## BEGIN
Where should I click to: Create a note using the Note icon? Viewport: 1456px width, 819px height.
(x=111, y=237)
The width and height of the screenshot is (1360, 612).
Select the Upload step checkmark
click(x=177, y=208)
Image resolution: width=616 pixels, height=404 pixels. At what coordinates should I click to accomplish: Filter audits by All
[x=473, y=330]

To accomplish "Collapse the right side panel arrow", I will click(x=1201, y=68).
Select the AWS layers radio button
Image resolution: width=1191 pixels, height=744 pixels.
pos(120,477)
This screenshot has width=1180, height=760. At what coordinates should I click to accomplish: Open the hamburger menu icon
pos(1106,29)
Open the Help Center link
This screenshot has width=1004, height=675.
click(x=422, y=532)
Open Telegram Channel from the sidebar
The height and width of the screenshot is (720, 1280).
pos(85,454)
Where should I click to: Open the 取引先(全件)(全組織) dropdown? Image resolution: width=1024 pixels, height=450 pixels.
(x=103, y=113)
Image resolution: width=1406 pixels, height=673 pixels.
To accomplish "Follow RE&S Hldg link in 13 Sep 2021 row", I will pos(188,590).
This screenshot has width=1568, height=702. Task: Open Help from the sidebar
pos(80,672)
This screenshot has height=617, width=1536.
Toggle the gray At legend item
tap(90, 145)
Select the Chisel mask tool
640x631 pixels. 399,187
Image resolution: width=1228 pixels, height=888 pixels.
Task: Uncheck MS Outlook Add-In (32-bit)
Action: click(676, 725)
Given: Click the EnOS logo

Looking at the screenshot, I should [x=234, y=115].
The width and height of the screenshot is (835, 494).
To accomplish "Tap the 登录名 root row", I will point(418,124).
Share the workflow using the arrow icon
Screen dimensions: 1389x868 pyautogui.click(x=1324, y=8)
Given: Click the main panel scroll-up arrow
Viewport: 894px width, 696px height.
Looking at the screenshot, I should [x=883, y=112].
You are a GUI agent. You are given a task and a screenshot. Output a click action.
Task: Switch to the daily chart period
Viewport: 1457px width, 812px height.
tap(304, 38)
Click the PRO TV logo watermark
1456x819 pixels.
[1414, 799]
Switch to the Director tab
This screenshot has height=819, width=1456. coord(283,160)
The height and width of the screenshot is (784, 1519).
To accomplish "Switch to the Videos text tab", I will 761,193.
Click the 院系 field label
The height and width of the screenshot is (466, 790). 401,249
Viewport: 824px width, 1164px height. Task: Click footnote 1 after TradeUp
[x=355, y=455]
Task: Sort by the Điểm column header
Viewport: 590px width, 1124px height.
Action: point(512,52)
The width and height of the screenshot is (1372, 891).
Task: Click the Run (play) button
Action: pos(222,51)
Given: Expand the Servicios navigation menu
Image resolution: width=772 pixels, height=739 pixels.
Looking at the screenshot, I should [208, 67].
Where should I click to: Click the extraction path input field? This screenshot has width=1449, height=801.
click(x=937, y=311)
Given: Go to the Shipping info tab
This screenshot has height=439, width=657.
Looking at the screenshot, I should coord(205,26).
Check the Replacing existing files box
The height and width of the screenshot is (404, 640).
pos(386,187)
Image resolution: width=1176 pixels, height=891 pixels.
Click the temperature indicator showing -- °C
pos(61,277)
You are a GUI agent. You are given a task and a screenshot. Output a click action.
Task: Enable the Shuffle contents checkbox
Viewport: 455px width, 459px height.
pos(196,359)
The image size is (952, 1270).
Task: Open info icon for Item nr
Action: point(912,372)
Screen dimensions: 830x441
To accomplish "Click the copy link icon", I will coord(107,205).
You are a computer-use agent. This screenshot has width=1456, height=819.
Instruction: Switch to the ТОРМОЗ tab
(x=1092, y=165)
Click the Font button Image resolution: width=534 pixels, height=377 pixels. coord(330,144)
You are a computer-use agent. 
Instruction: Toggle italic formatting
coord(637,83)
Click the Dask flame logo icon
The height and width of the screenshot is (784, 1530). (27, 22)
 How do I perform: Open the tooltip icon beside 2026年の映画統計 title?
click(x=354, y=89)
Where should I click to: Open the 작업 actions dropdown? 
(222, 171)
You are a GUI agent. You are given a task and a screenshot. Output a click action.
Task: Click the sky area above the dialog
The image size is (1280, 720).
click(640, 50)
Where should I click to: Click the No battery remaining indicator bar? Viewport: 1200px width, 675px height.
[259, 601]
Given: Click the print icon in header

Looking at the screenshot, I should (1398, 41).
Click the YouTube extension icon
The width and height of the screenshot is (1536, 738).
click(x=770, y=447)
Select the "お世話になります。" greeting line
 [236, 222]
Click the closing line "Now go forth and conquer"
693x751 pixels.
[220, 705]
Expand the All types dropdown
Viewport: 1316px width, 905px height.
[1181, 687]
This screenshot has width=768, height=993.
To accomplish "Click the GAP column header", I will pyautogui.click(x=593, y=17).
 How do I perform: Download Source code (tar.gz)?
## END
→ **Requirement**
Put the part that opens with the line containing "The width and height of the screenshot is (1360, 612)." and closes with the line containing "pos(120,477)", both lines included, into a numbered list with one line per item. Omit any blank lines.

→ **Worked solution**
1. The width and height of the screenshot is (1360, 612).
2. Select the Upload step checkmark
3. click(x=177, y=208)
4. Image resolution: width=616 pixels, height=404 pixels. At what coordinates should I click to accomplish: Filter audits by All
5. [x=473, y=330]
6. To accomplish "Collapse the right side panel arrow", I will click(x=1201, y=68).
7. Select the AWS layers radio button
8. Image resolution: width=1191 pixels, height=744 pixels.
9. pos(120,477)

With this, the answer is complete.